Dean was buried in his hometown of Pilsen, Kan., on Sept. 17.
Deanna plans to decorate his grave on Sunday. The caretakers of the Vietnam War Memorial in Washington, D.C., which contains her brother’s name carved into the black Memorial stone, invited Deanna to come to a Memorial Day ceremony there. She declined.
“I worked 51 hard years to bring him home,” she said. “On Memorial Day, I’m going to be here – with him.”
When they brought that bit of tooth home, she hugged it, small as it was.

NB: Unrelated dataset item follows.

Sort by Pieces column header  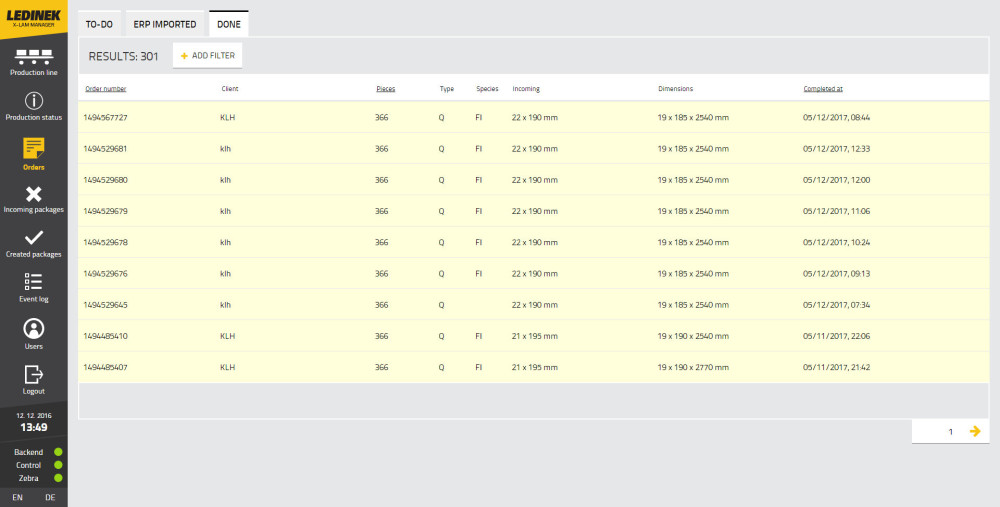pos(385,89)
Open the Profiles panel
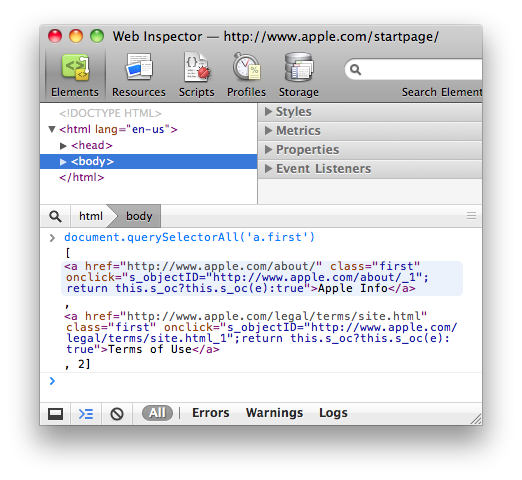This screenshot has width=522, height=480. point(246,75)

Lewis Wagoner, World War II
For 75 years after the battleship USS Oklahoma rolled over and sank during the Pearl Harbor sneak attack, Carl Wagoner built a little shrine in his home, with flags and memorabilia, honoring not only his brother but other family members who had served in the U.S. military, of which there were quite a few.
Carl never let go of hope that his brother’s remains would be found. But it was a slim hope.

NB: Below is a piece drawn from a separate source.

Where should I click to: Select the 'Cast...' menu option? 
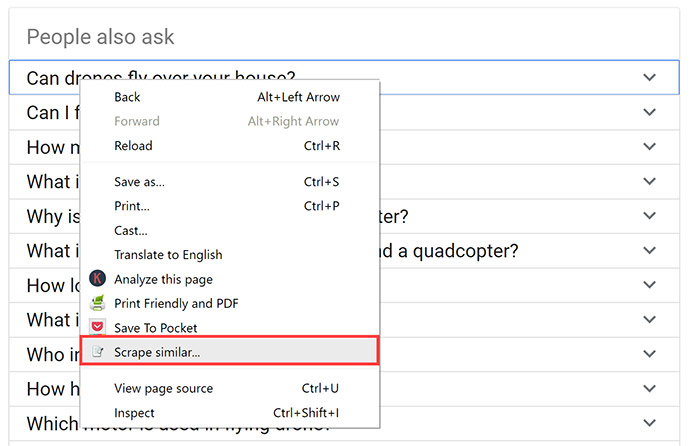coord(130,230)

The USS Oklahoma lay upside down in Pearl Harbor mud for months after the Japanese attack. By the time men with blowtorches cut deep into the steel bowels of the dead ship, there wasn’t much left of the drowned sailors.
Bone fragments from many often ended up in one coffin. Most of the unidentified remains were buried in mass graves at the military cemetery on Oahu known as The Punchbowl.

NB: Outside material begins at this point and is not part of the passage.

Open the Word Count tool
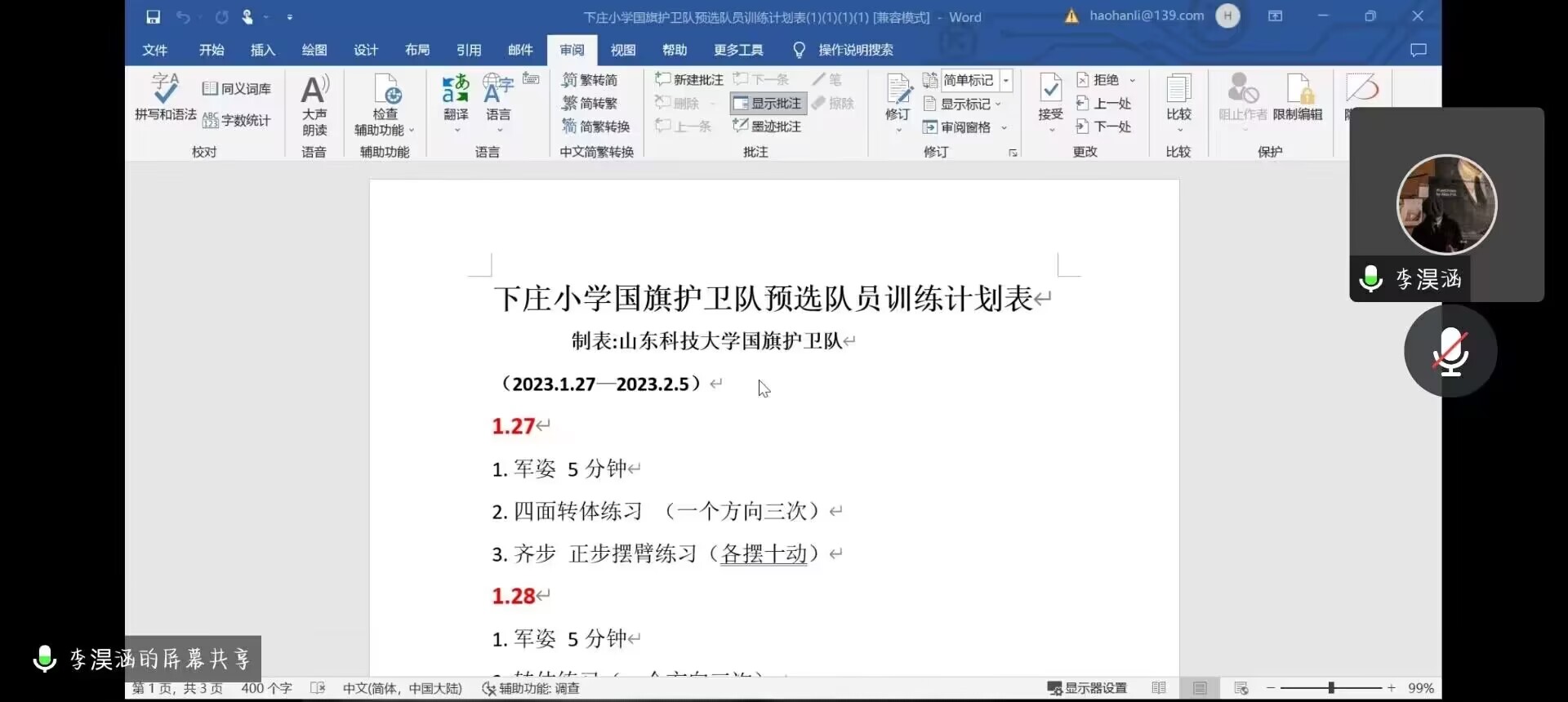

Carl, in the 75 years after the attack, lived his long life, told his children about his brother, and kept hoping. When DNA analysis finally identified several bones as belonging to Lewis, Carl was in his late 80s. His health was failing.
At Lewis’ funeral outside Whitewater, on Oct. 8, the U.S. military handed the casket flag to Carl at Lewis’ graveside. In the photo of the flag presentation, you can see how emotional Carl felt as he took that flag in his hands.
“It brought a comforting feeling, a feeling of joy to all of us,” Carl’s daughter Lee Longaker said last week. “Finally, after all these years, my uncle Lewis is home and no longer lies in a mass grave, where nobody knows who are what.”
Her father lasted only two months after his brother’s funeral.
Carl Wagoner, 87, died in Wichita in December.
“It was almost as though as he was waiting for his brother,” Longaker said.
“Once that happened, he knew that he could go.”
Wayne Minard, Korean War
U.S. Army Master Sgt. Tolliver Hill was a stranger until recently to the family of Wayne Minard, an Army corporal who starved to death in a North Korean prison camp in 1951.
At Minard’s funeral on Nov. 12, Hill was one of the several soldiers who oversaw funeral preparations and saw to it that Minard’s family was treated with dignity, respect and full military honors.
That family had suffered terribly in the 66 years since Wayne, just a kid, left the U.S. and fought in several battles in the Korean War.
In a way, the Korean War prison camp guards who let Wayne starve to death killed his mother, Bertha, too. She died shortly after Wayne died – of a broken heart, the family says.
“Wayne’s death did cause a lot of heartache,” said Bruce Stubbs, the son of Wayne’s niece, Janet Stubbs. “My mother would tear up, talking about it years later.”
The funeral brought not only more of a sense of peace, but a surprise friendship.
“The military funeral those guys gave us was outstanding,” Stubbs said. “We all went out to dinner that evening, and all of us were raving about the excellence of the military chaplain’s sermon, the graveside services … it meant the world to our family.”
And before and after the funeral, a friendship developed.
“Our main point of contact with the military was Master Sgt. Tolliver Hill, and … well, he’s just an outstanding individual,” Stubbs said.
“We took him out to dinner. We’ve remained in contact with him. I talked with him again just two weeks ago.
“On Mother’s Day, he even called up my mother and wished her a happy Mother’s Day.”